Kingston’s midtown landscape is poised for another large-scale, student-style apartment building.
After years of refinements by the developer, city planning staff are recommending approval of a 10-storey mixed commercial and residential building, not far from the Kingston Memorial Centre. It would be one of the largest apartment buildings in the city, spanning an entire block along the north side of Princess Street between Albert and Frontenac streets.
The staff recommendation to support the developer’s application will go to the planning committee for discussion June 7. It will then be forwarded to the full council at a future date.
While planners support the application, some area residents have been unimpressed with the building, namely the height and scale, traffic and parking impacts, intrusion of privacy on adjacent single-family homes and shadowing of area properties.
“Height of the development will be an eyesore on the surrounding properties. It is an imposing structure out of character with the neighborhood,” said one letter co-signed by Colin Finn and six others.
“It is distressing that a few years after the Williamsville Special Policy Areas sections were added to the city’s Official Plan, after extensive community consultation and Council’s support, to find a development application that totally disregards them,” added former councillor Vicki Schmolka.
Podium Developments is behind the project, which is expected to attract Queen’s University students as tenants. The developer is seeking a raft of Official Plan and zoning bylaw amendments to allow the development to proceed, including; increasing the allowable building height to 30 from 20 metres, removing the need for a stepped-back building, and reducing the number of required parking and bicycle spaces.
Podium assembled seven parcels of commercial and residential land from 575 to 611 Princess Street and 510 Frontenac Street to accommodate the building’s large footprint.
The sprawling apartment complex will contain a total of 565 bedrooms, from bachelor to three-bedroom units, plus about 1,000 square metres of ground floor retail space.

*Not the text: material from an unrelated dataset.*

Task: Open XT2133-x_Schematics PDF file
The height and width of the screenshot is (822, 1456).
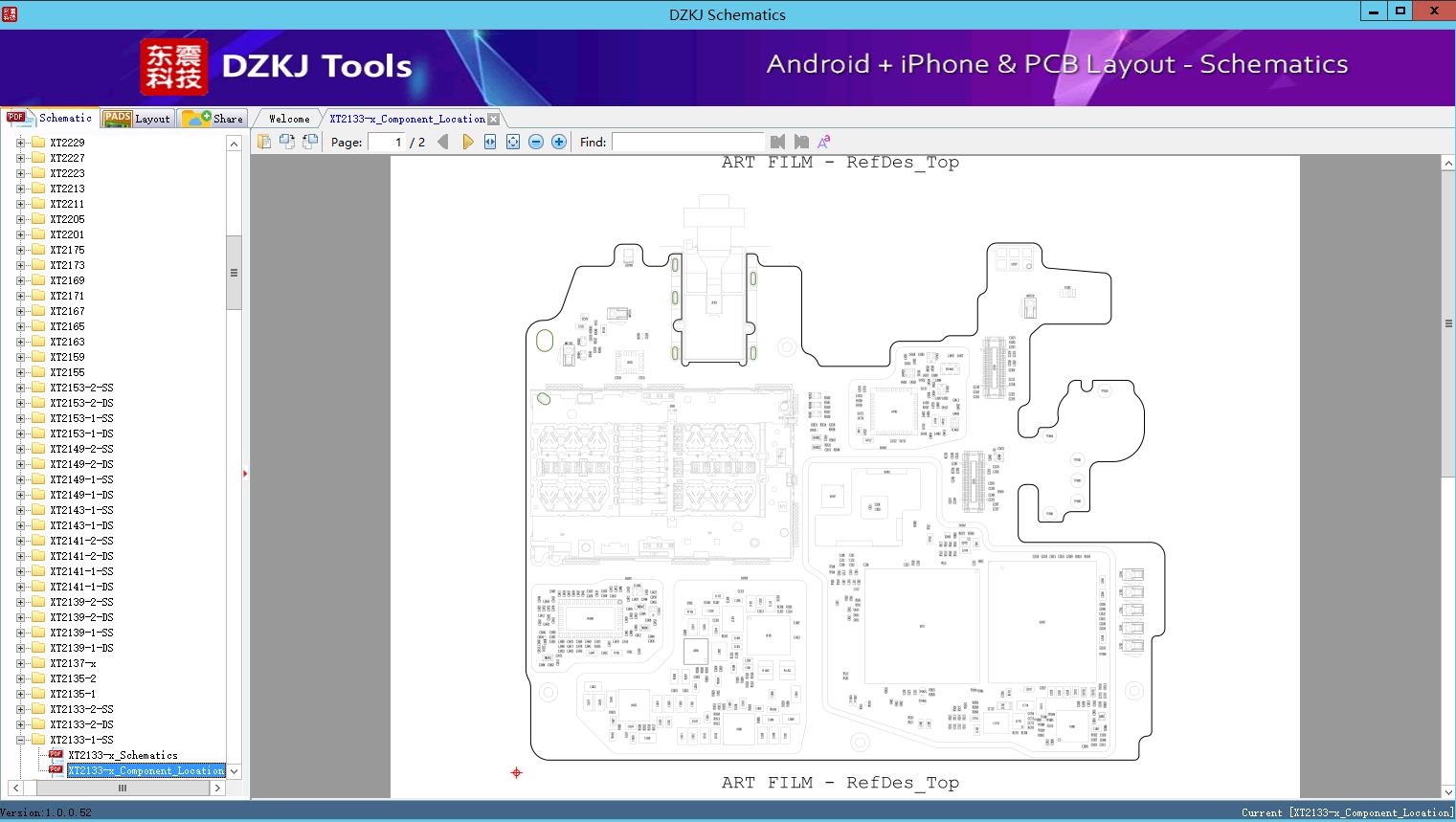Action: pos(123,755)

“The proposal includes a total of 359 residential units, including 214 bachelor, 19 one-bedroom, 58 two-bedroom, 56 three-bedroom and 12 four-bedroom dwelling units,” according to a planning report.
In addition, there will be two levels of underground parking and surface parking spaces behind the building for 218 vehicles. The developer says fewer parking spaces will be offset by the walkability factor and the building’s location on a main transit route.
The developer made a series of modifications to its original 2016 proposal in order to get planning staff’s approval.
“Modifications have been made to the building’s massing to reduce the scale of the structure and provide better transition from the building into the residential neighbourhood to the north,” the staff report noted.
Among the key changes:
- the building is reduced to 10 from 11 storeys,
- the higher floors are stepped back from the street to reduce the visual impact,
- there are fewer on-site parking spaces, and no longer plans for off-site tenant parking,
- the loading space is relocated to the back of the building.
In addition, Podium will give the city a triangular-shaped urban parkette at the intersection of Princess and Frontenac Streets, plus $229,000 in cash to “contribute toward the green street treatment of Frontenac Street and Albert Street” in what’s being called a community benefit.
Podium says the apartments will be geared towards students, as noted in its urban design study: “The proposed development is situated within one kilometre of the Queens University campus which equated to an approximate walk of 15 minutes, therefore it is anticipated that there will be a high percentage of students residing in the building.”
City planners say the project is a good fit for the midtown’s Princess Street corridor, known as Williamsville.
“The proposed development will enhance the streetwall and pedestrian experience along Princess Street and contribute to the long-term viability of redeveloping the Williamsville Corridor.”